Mechelen: Vater bot seinen Sohn Pädophilen an

Ein 45 Jahre alter Mann aus Mechelen (Prov. Antwerpen) hat seinen eigenen Sohn über das Internet Pädophilen zum Missbrauch angeboten. Australische Fahnder kamen dem Mann auf die Spur, weil Bilder eines Missbrauchs des Jungen durch einen Deutschen im Internet kursierten, deren Herkunft offenbar leicht zu identifizieren war.

Der Angeklagte hatte seinen 11 Jahre alten Sohn im so genannten „Darknet“, einer Art Internet, in der man anonym surfen kann, Pädophilen angeboten. In diesem „Darknet“ kam es zu einem Kontakt zwischen dem 45 Jahre alten Vater aus Mechelen und einem 22 Jahre alten Mann aus Hameln in Niedersachsen. Dieser reiste am 1. März dieses Jahres nach Mechelen und ließ sich beim Missbrauch des Kindes filmen.

__Ihre Aufgabe__
Schreiben Sie aus dem Bericht über den Fall in Mechelen den Abschnitt wortgetreu ab, der bei den Worten „Der Angeklagte hatte“ beginnt, und enden Sie nach den Worten „des Kindes filmen.“. Die anschließenden Zeilen sind gesondertes Material und gehören nicht zum Bericht.

[Gesammelte Daten]
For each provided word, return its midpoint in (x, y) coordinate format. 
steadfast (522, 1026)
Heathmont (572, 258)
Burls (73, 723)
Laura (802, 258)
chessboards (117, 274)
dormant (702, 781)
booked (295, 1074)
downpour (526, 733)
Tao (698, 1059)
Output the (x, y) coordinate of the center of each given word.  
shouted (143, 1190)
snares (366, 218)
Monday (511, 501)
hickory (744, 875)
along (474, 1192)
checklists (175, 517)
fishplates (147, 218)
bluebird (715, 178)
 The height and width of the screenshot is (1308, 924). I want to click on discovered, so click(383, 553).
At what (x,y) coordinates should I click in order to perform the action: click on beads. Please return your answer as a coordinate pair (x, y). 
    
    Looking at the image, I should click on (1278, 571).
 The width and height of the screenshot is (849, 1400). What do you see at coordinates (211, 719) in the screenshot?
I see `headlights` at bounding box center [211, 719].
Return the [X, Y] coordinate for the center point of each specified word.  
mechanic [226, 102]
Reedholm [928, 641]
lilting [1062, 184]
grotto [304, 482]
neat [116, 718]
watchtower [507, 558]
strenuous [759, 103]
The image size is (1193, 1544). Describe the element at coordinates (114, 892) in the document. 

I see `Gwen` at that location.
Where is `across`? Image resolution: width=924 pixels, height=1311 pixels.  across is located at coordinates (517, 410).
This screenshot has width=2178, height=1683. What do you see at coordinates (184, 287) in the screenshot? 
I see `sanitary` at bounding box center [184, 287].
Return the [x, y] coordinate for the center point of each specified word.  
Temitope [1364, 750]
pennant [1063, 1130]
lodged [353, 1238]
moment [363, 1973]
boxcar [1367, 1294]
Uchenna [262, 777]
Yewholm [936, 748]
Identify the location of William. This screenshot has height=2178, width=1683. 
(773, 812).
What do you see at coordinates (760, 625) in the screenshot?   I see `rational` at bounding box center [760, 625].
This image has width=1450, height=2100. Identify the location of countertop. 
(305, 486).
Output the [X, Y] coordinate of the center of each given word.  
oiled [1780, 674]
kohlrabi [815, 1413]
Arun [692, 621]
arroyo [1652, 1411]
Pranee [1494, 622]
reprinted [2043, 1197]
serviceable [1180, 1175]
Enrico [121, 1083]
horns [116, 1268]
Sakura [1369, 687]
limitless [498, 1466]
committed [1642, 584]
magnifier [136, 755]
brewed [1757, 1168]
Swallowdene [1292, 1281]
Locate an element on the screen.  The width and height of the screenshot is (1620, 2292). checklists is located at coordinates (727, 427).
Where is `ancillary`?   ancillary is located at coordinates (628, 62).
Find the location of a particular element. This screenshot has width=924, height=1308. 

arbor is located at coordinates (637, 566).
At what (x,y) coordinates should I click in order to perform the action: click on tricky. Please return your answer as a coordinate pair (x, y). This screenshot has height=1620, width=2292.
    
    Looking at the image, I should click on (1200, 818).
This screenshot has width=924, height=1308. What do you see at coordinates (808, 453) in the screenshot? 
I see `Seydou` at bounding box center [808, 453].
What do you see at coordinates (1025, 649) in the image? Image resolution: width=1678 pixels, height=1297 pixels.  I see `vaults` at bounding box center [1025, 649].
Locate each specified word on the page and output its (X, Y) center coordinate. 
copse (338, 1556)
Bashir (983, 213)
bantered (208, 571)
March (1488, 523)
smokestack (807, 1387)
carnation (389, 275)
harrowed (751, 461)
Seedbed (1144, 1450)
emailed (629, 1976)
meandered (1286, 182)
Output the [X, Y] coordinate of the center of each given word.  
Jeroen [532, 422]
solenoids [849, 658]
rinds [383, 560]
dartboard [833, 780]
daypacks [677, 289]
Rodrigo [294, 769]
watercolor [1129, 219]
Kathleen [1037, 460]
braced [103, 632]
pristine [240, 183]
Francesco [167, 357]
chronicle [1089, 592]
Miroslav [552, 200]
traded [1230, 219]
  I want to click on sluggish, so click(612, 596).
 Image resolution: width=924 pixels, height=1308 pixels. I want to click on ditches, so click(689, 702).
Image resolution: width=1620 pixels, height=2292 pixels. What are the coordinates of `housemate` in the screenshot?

__Antwortbereich__
Der Angeklagte hatte seinen 11 Jahre alten Sohn im so genannten „Darknet“, einer Art Internet, in der man anonym surfen kann, Pädophilen angeboten. In diesem „Darknet“ kam es zu einem Kontakt zwischen dem 45 Jahre alten Vater aus Mechelen und einem 22 Jahre alten Mann aus Hameln in Niedersachsen. Dieser reiste am 1. März dieses Jahres nach Mechelen und ließ sich beim Missbrauch des Kindes filmen.